Since the late 1950s, the Billboard Hot 100 has proven to be the standard for the measure of popularity of songs based on radio play, weekly sales, and online streams. For several artists the main goal is reaching the #1 spot on the chart, and an even bigger achievement to stay there for several weeks. Some songs stay on the chart for months, whereas others drop after only a week. This makes us question: what makes certain songs stay at the top for longer than others?
In this project we will be exploring one feature - the length of a song - and whether it affects the number of weeks at the top. Our guiding question is: Is there a relationship between the length of a song and the number of weeks it stayed at #1 on the Billboard Hot 100?
We find no evidence that there a relationship between the length of a song and the number of weeks it stayed at #1 on the Billboard Hot 100.

▸ **Material provided**
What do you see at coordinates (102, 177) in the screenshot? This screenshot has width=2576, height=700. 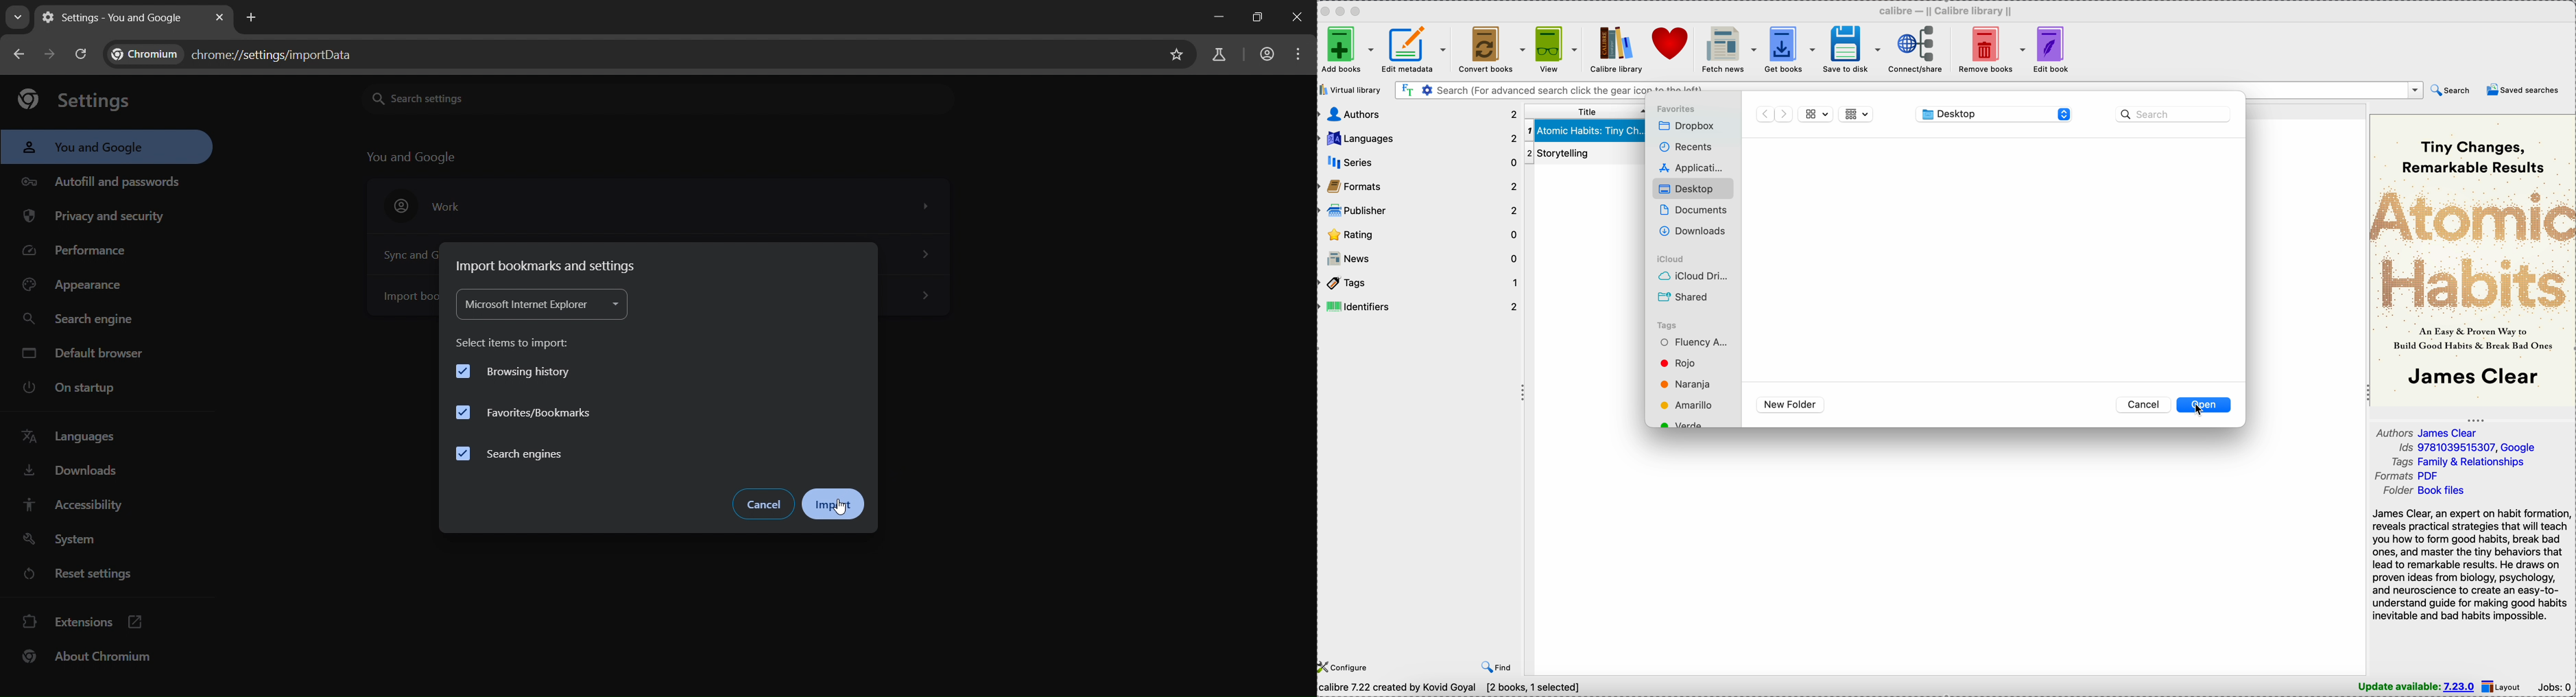 I see `utofill and passwords` at bounding box center [102, 177].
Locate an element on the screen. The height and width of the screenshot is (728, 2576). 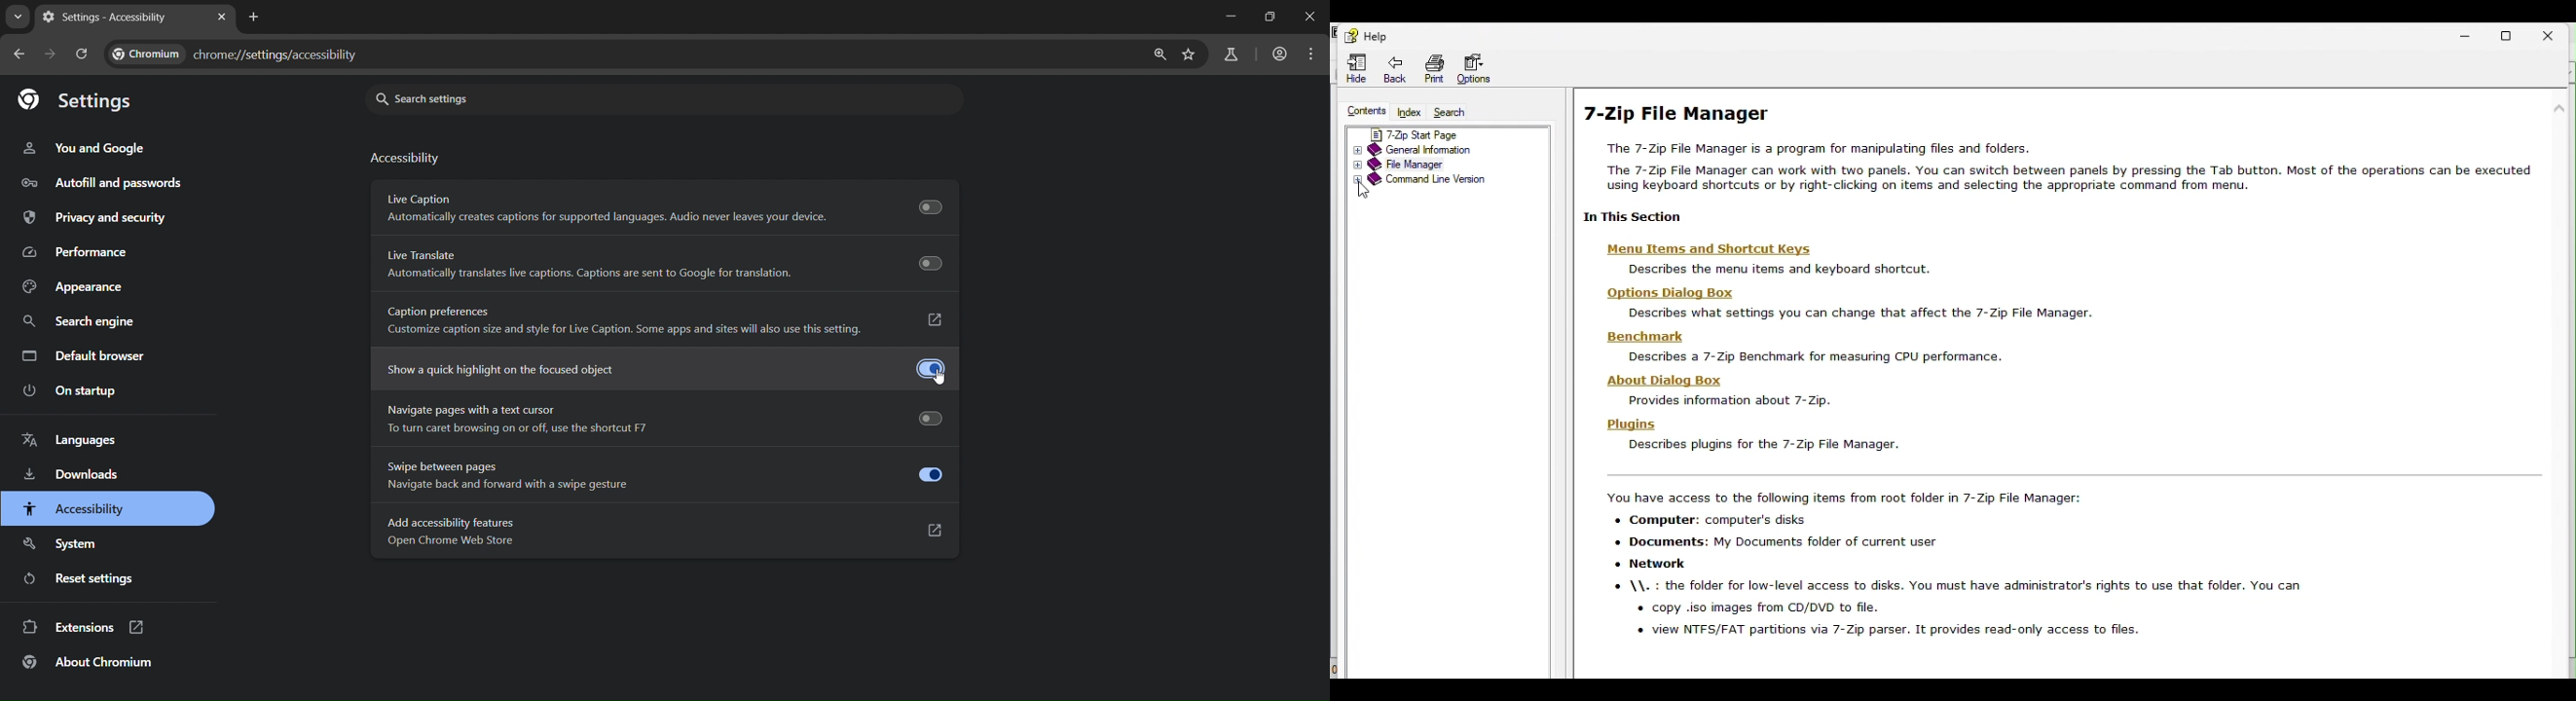
toggle is located at coordinates (929, 418).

▸ **Short exercise**
Answer these questions about the Billboard page:
1. Since when has the Billboard Hot 100 been the standard measure of song popularity?
2. Which song feature does the project explore?
3. What does the project conclude about that feature and weeks at #1?
The listing is separate material, not part of the Billboard page.

▸ **Task solution**
1. Since the late 1950s.
2. The length of a song.
3. It finds no evidence of a relationship between the length of a song and the number of weeks it stayed at #1 on the Billboard Hot 100.